We are catatonic with excitement at being able to bring you an exclusive look at the mesmerising new video for The Aerial Maps‘ profoundly moving track ‘The Heart Isn’t Made for Earthquakes’. The track comes off the indie supergroup’s album ‘Intimate Hinterland’, named by Backseat Mafia last year in its global list of top 100 albums for the year, and on my own personal top fifty favourite antipodean albums in 2021.
The Aerial Maps consists of a who’s who of the Australian veteran indie scene. Originally formed with the late legendary Simon Holmes of the iconic The Hummingbirds, members are currently Adam Gibson (Modern Giant, The Ark-Ark Birds), Simon Gibson (Disneyfist, Sneeze, Modern Giant), Peter Fenton (Crow), Alannah Russack (The Hummingbirds), Mark ‘Na Na’ Hyland (Disneyfist, Handsome Young Strangers, and many more) and drummer Jasper Fenton (Decoder Ring, The Laurels).
The track itself is an achingly beautiful and moving tribute to Holmes. Adam Gibson, singer, says of the track:
This song came out of a Peter Fenton riff that just fitted perfectly with some words and ideas I’d been playing around with. The words were written on the night I heard about Simon’s passing and I realised that such shocks and sadness were a part of life but that are hearts and bodies aren’t really made to deal with such shattering news. We’re in essence made to love and we all strive for that. So turning the sadness around, this song just felt right. We’re all very influenced by punk and post-punk, in my case particularly The Clash, so the feel of this song hit me right between the eyes and we felt the end result was one not of lament but of hope and heart for the future.

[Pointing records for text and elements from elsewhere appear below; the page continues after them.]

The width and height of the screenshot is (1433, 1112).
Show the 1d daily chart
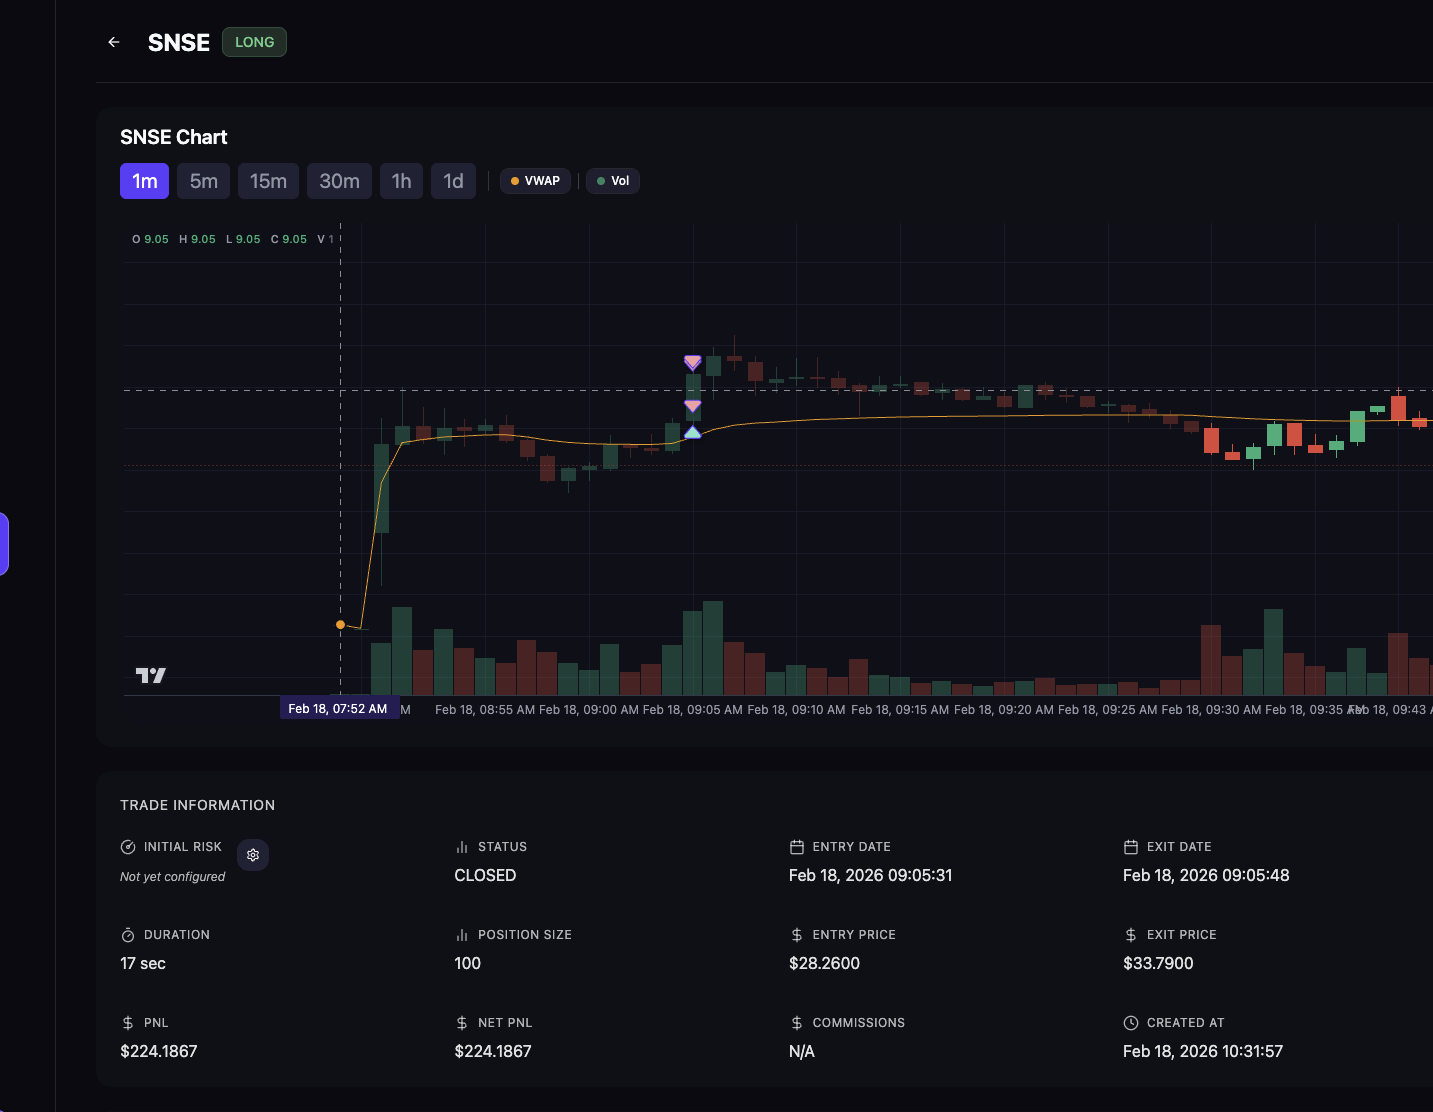pos(453,181)
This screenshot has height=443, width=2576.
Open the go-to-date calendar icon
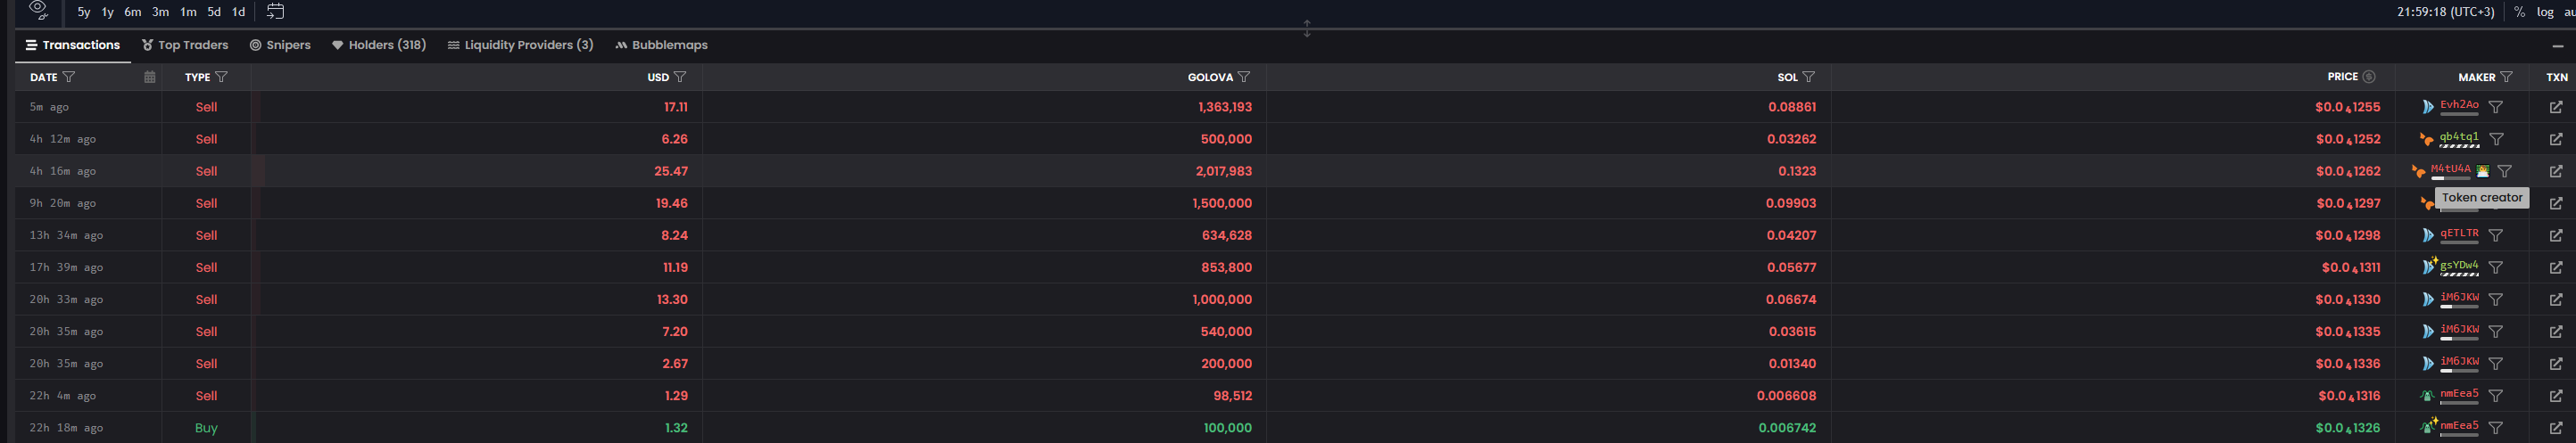coord(275,12)
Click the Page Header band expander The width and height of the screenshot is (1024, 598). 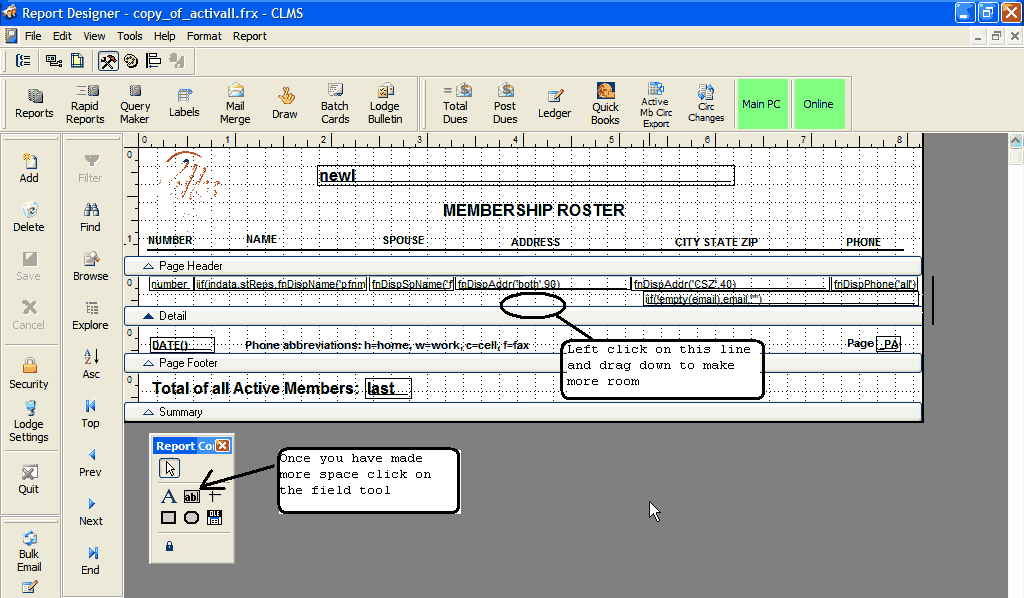pos(149,266)
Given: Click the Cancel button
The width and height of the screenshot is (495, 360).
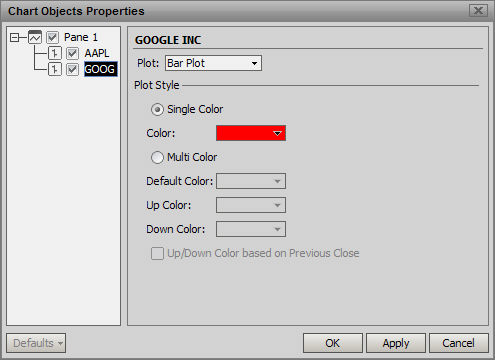Looking at the screenshot, I should 459,343.
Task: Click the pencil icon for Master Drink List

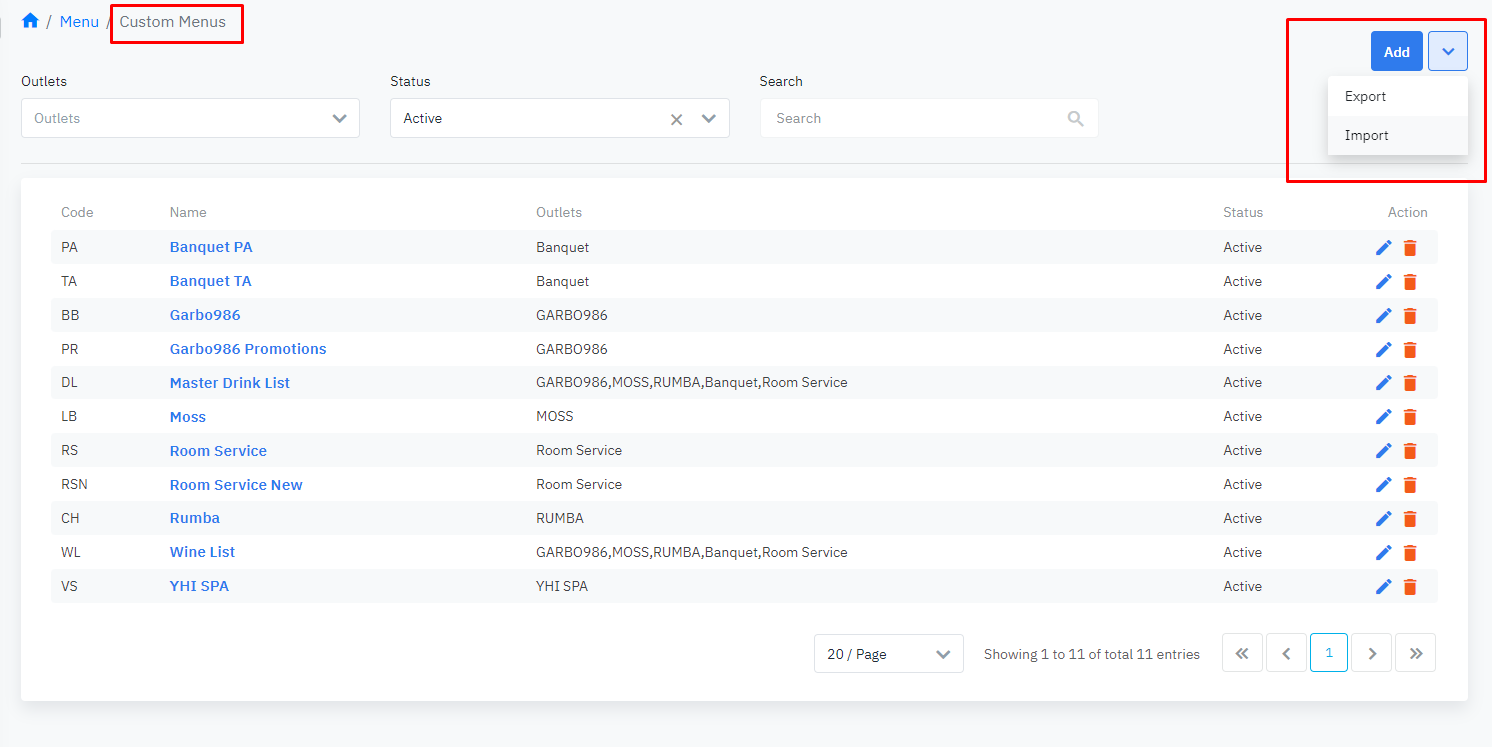Action: tap(1384, 383)
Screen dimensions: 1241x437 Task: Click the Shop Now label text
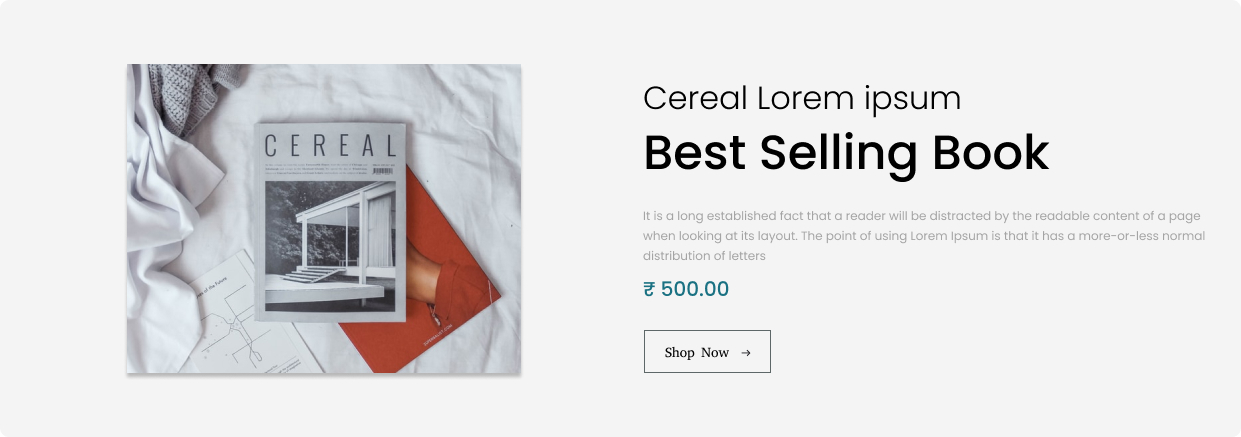click(x=697, y=353)
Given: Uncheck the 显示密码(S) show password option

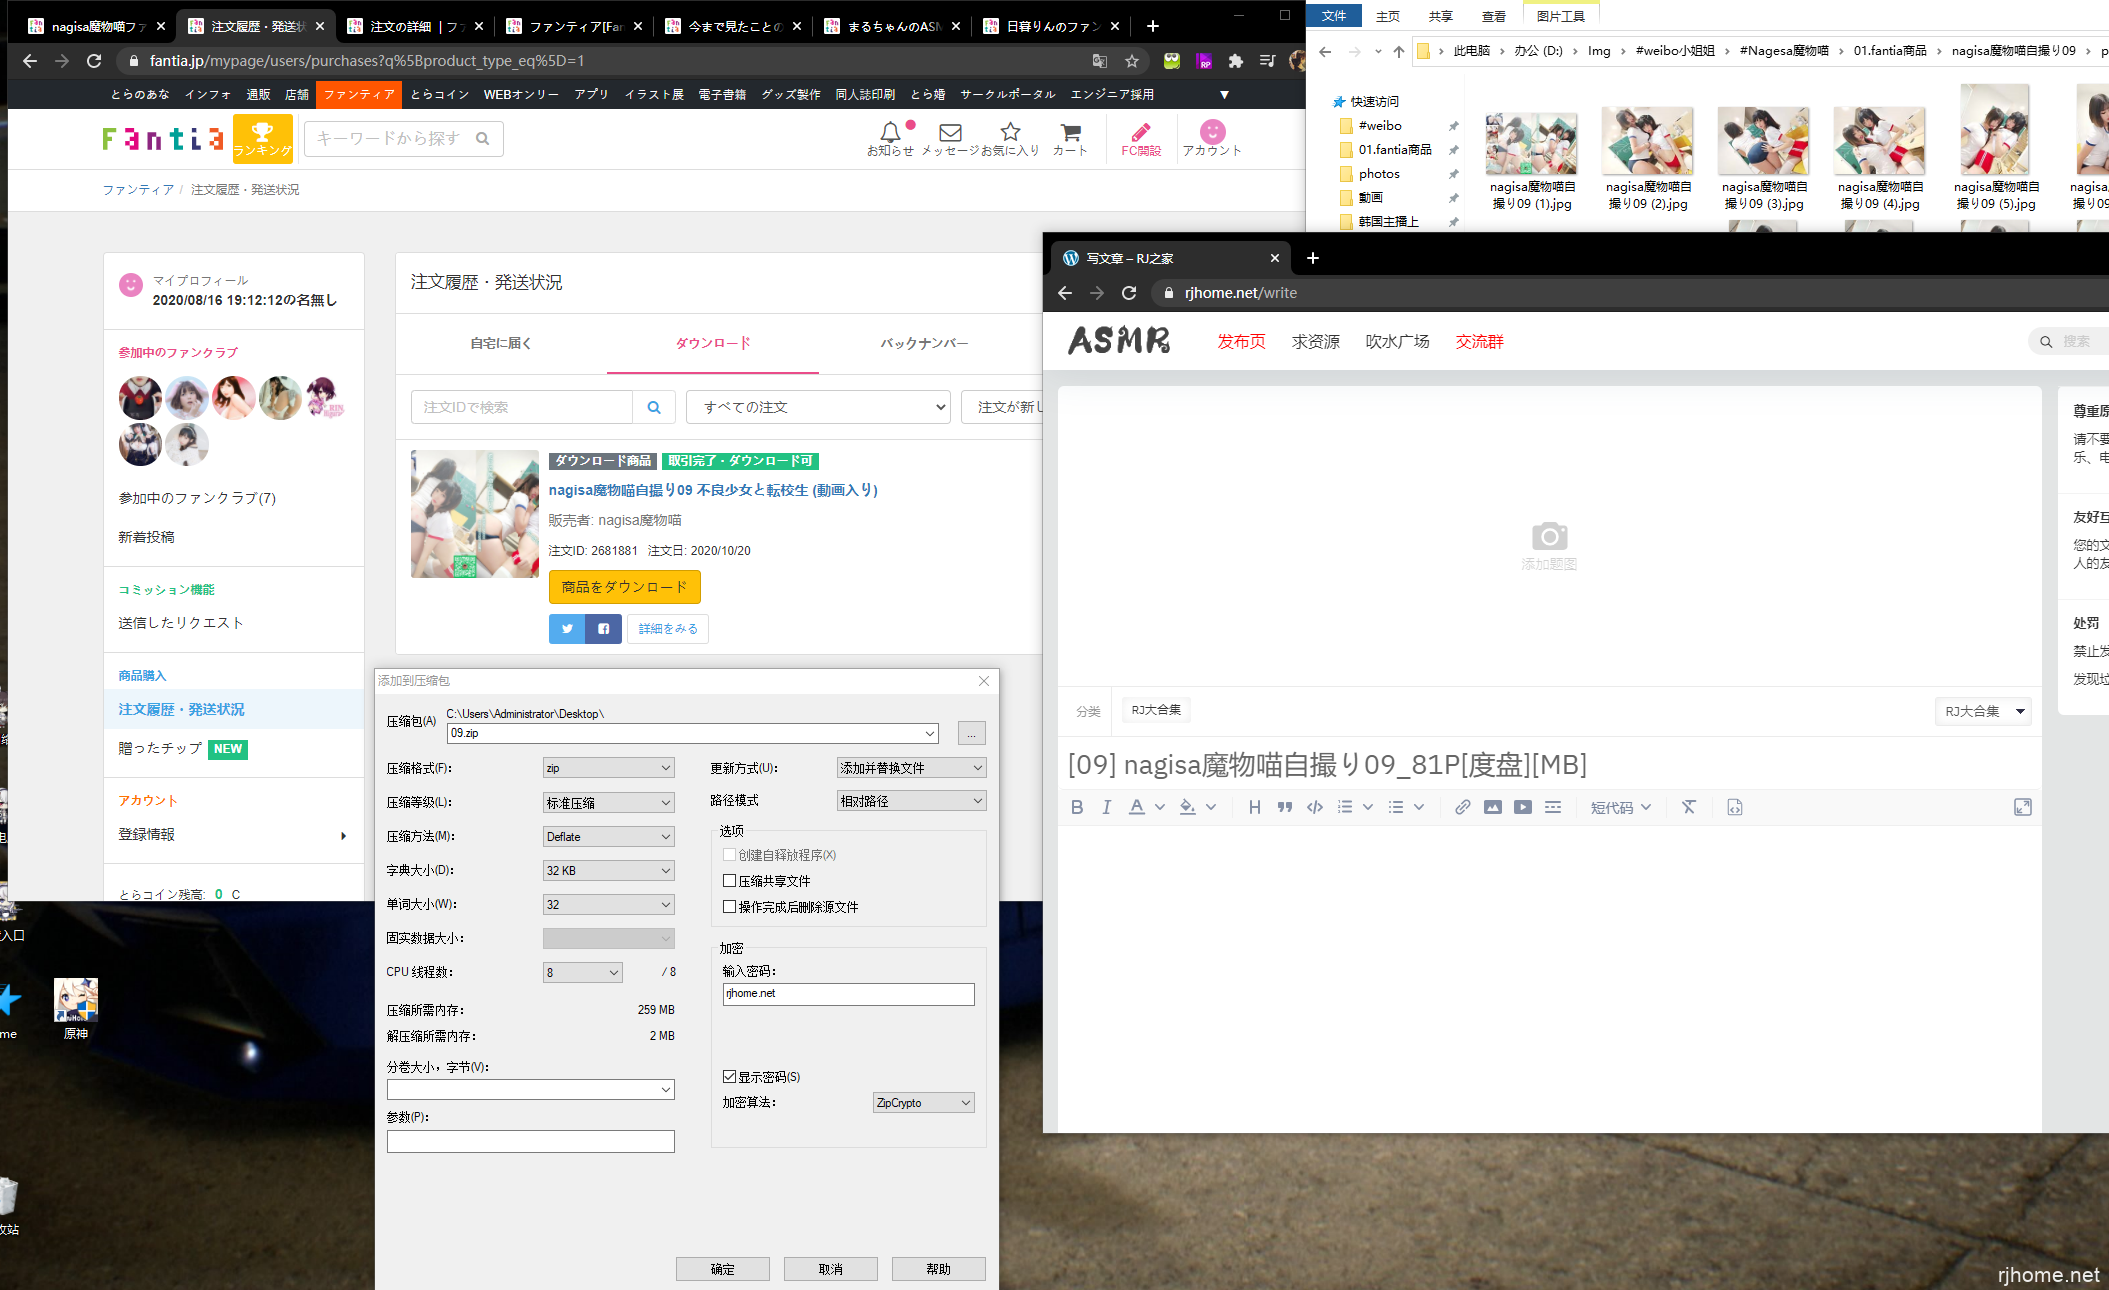Looking at the screenshot, I should pos(731,1076).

The inherent sense of compassion and kindness bleeds though every word, every note.
The sparkling and the jagged slashes of guitar and muscular bass launches into a sprightly effervescent reggae lilt with the beautiful theme expressed the repeated lines:
The heart isn’t made for earthquakes, the heart is made for love
There is a ragged quality to the track with the backing singers joining in to the carousing chorus with an abandoned sense of joy. Gibson’s poetry is delivered with passion: a quavering intensity, the trumpet sounding out over the clamouring voices in the background is celestial and euphoric.
Expressed with a dignity and grace, the video, filmed by Safari Lee and edited by Tenzen Tomkins, sees the band performing in a small studio in Sydney – Gibson a restless, passionate presence moving amongst the band members like a preacher, his voice with its distinct Australian diction earnest and observational at the same time, imbued with a breathtaking lyrical eloquence. The vocals are raw and unadorned, the music jangles underneath with a lilting buoyancy.
The elegiac nature of the lyrics with a deepened sense of hope and redemption reflects the visible sense of camaraderie amongst the band. The performances are mesmerising, magnetic and powerful. Above all the video is affecting: there is a joyousness to the performance piece, reflecting passionate musicians immersed deeply in the delivery of something that is simply beautiful and euphoric.
The Aerial Maps are playing a couple of gigs this month – you would be crazy not to go along if you’re in the vicinity:
Sept 10th – The Triffid, Brisbane with Halfway & Suicide Country Hour
Sept 17th – Marrickville Bowling Club, Sydney with Halfway & Bryan Estepa
We said of ‘Intimate Hinterland:
‘Intimate Hinterland’ is an instant antipodean classic: an essential and vital piece of expressive art that captures the widescreen, cinematic and endless horizons of the Australian landscapes and infuses them with raw and honest vignettes of a mundane life – sometimes filled with pathos, sometimes hilarity but at all times compassionate and kind. In that mundanity, it becomes breathtaking beautiful: honest and poignant.